Task statement: From the multicore processor text below, list every block number it mentions, in the order they appear.

In block 240, an OS, VMM, PAL, or other software or firmware requests or determines that instructions to be executed on the multicore processor are to be run in lockstep. In block 241, the third execution core is configured to be active. Block 241 may be performed, for example, by PAL or other firmware writing a value corresponding to an address of an active core to the third core identification register. In block 242, the multicore processor is configured to run the second and the third execution cores in lockstep. In block 243, the instructions are run in lockstep on the second and third execution cores. In block 244, the third execution core is configured to be inactive. Block 244 may be performed, for example, by PAL or other firmware writing a value corresponding to an address of an inactive core to the third core identification register.

In block 250, a program or process is initiated on the second core. The program or process may be any program or process designed to run on the multicore processor, including a PAL test routine to test the functionality of a core. In block 251, an error occurs in the program or process. In block 252, the error is reported to a PAL or other firmware.

Supplied data:
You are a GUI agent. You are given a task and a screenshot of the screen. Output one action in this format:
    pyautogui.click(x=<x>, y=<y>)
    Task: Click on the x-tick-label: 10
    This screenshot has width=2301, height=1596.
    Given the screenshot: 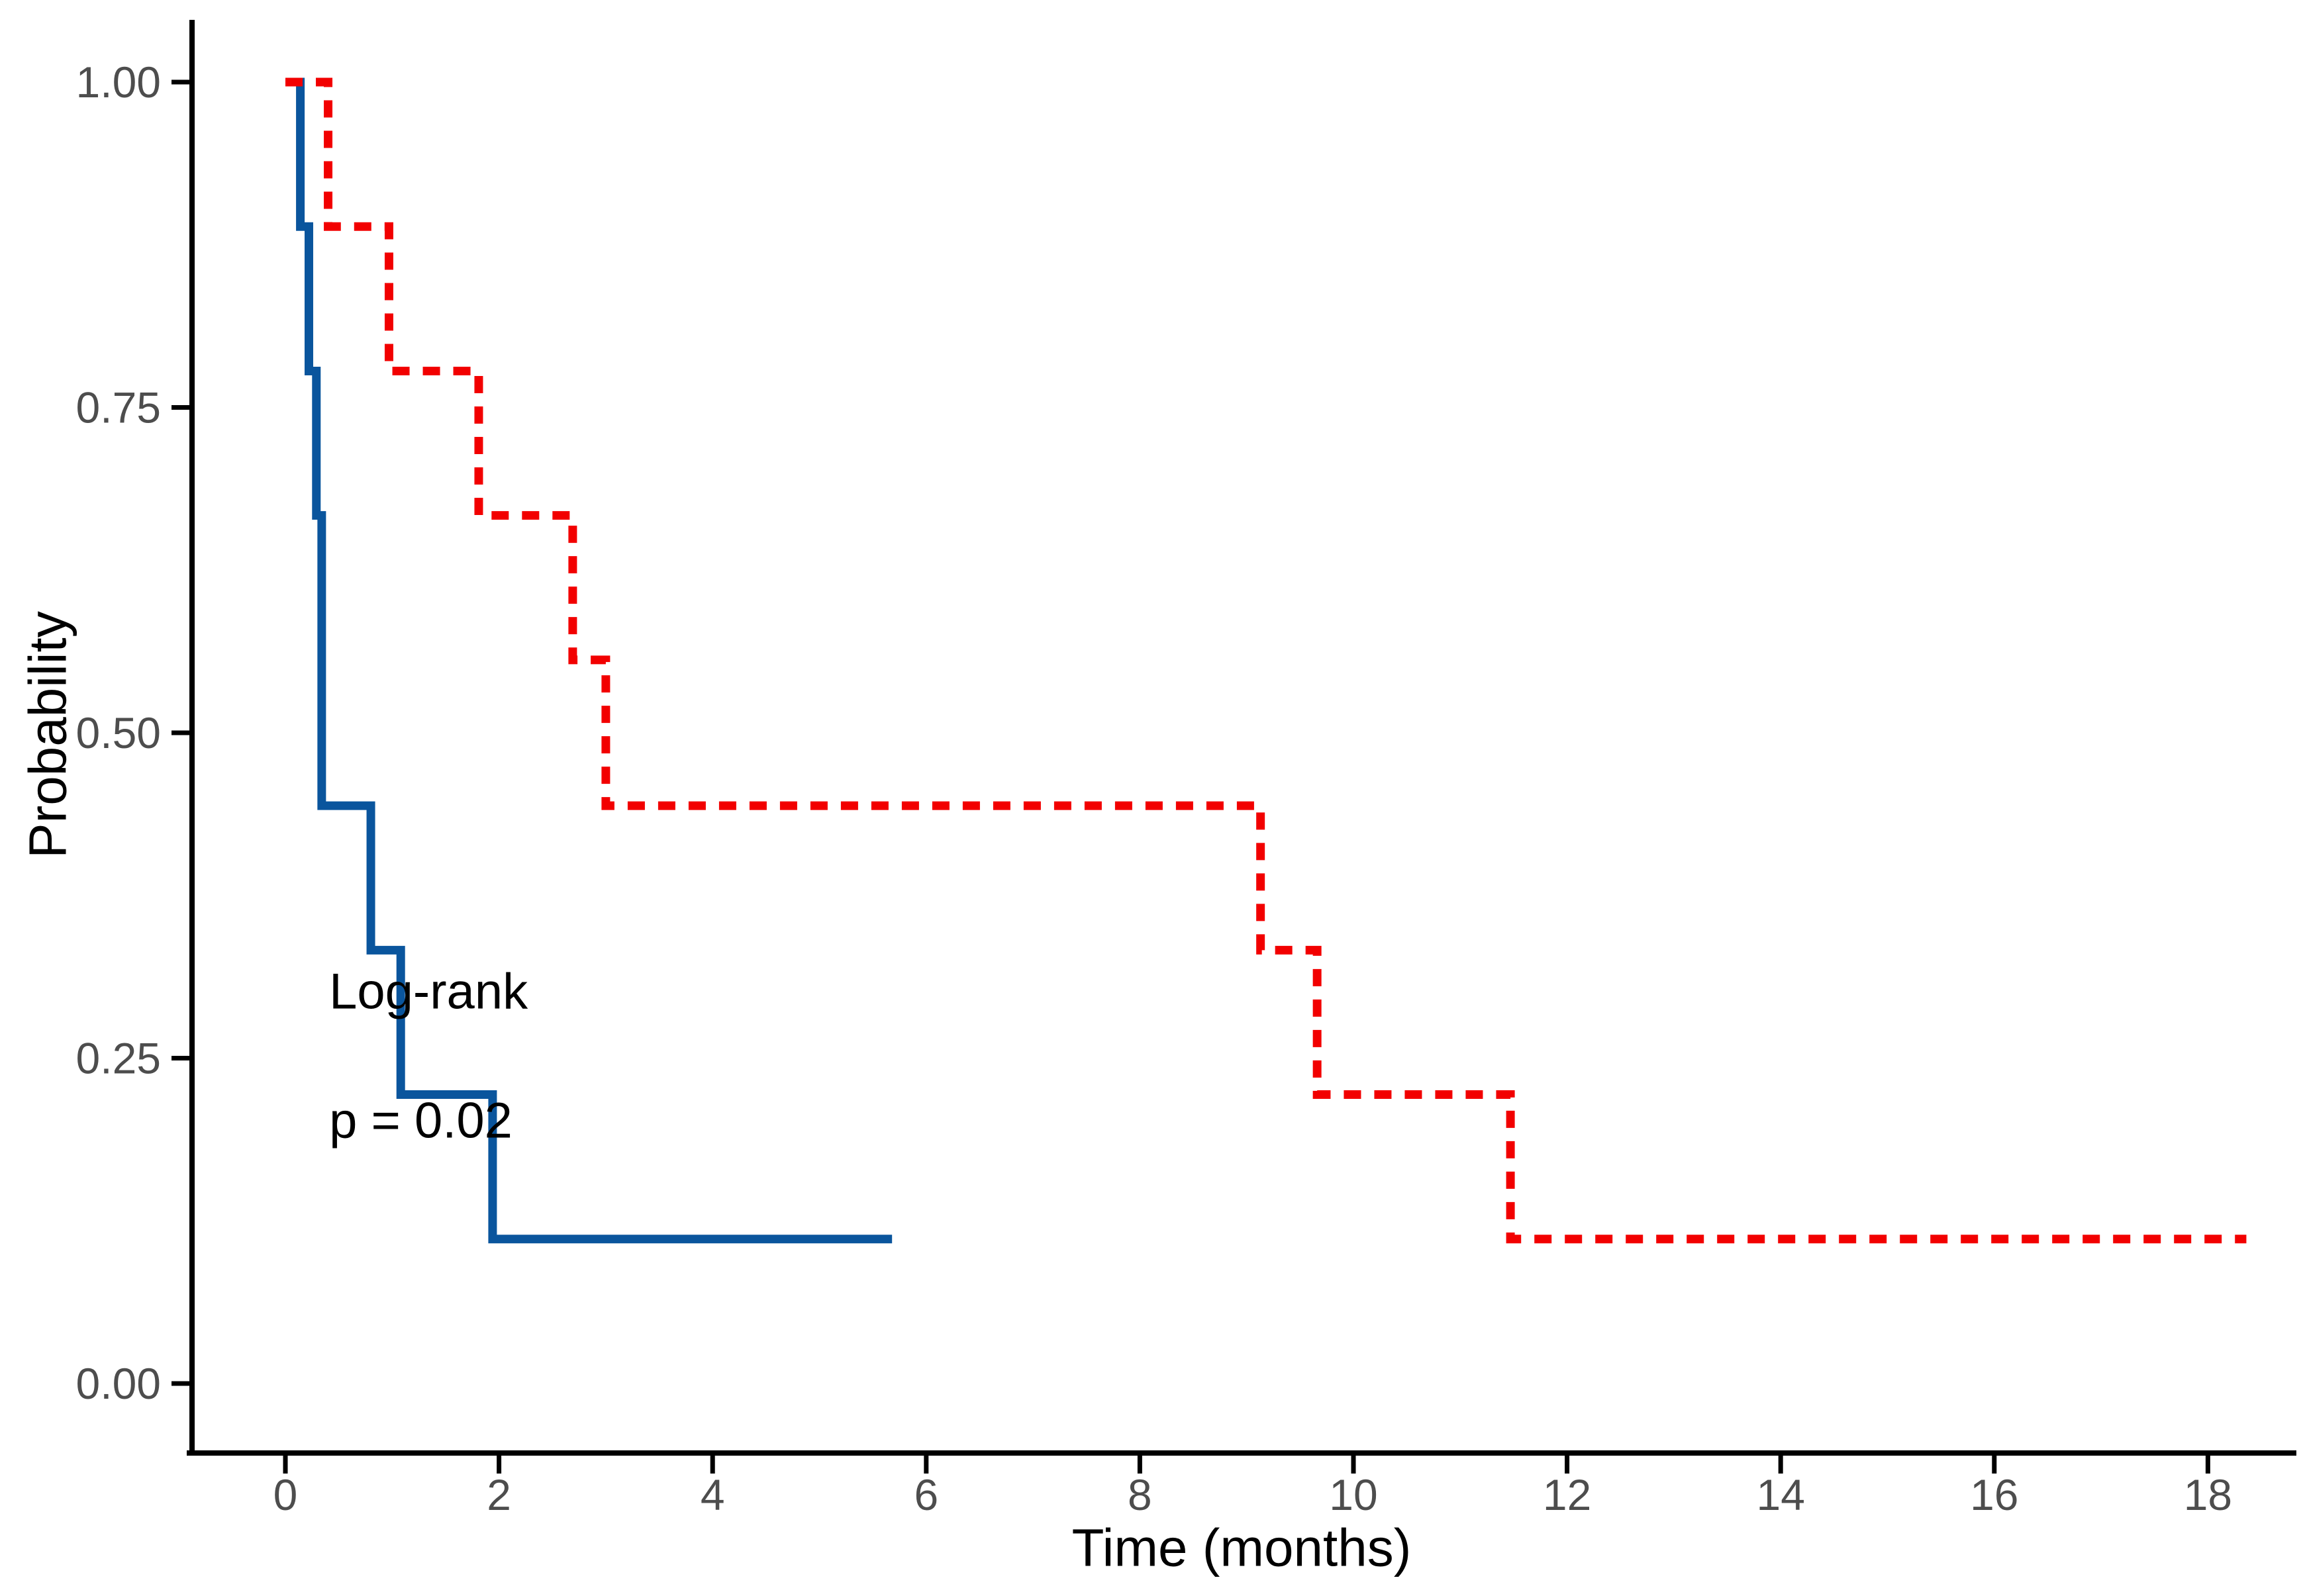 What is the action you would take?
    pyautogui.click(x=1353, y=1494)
...
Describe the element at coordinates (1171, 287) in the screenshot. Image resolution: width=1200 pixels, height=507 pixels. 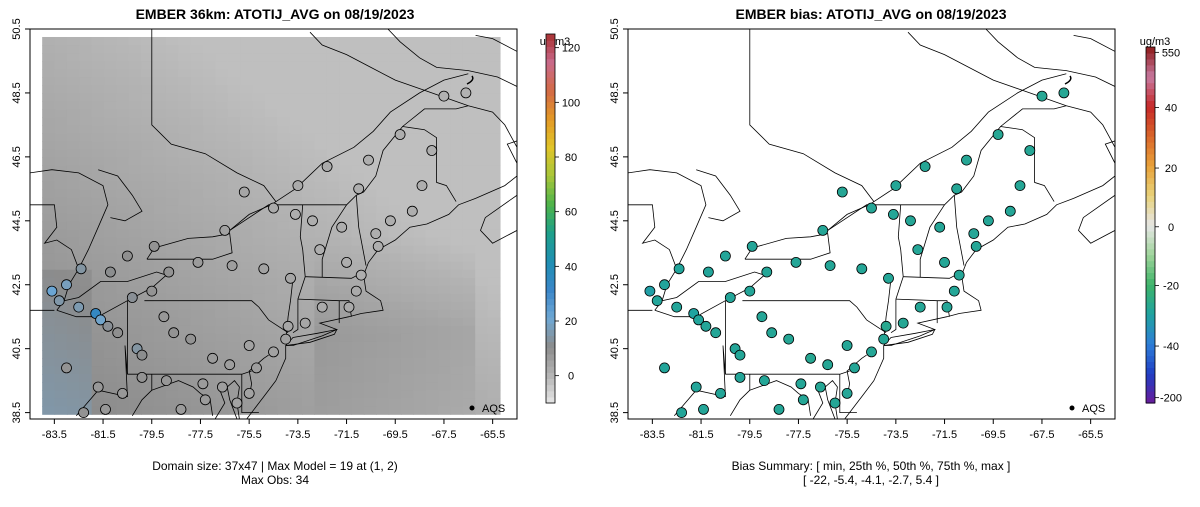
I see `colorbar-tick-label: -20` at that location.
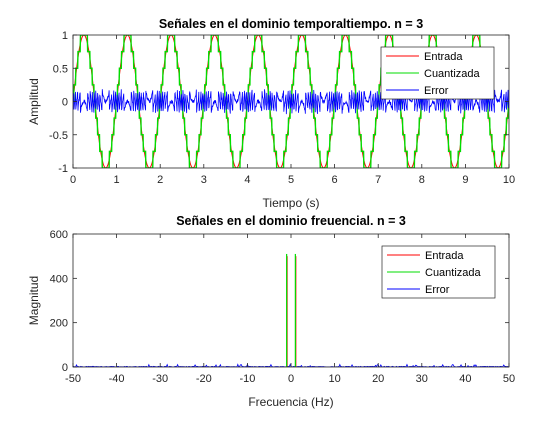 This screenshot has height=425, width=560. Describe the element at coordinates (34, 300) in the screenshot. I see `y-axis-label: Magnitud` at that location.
--
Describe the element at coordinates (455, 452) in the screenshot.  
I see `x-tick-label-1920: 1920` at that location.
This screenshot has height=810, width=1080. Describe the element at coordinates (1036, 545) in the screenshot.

Worked solution: 240, 241, 242, 243, 244, 250, 251, 252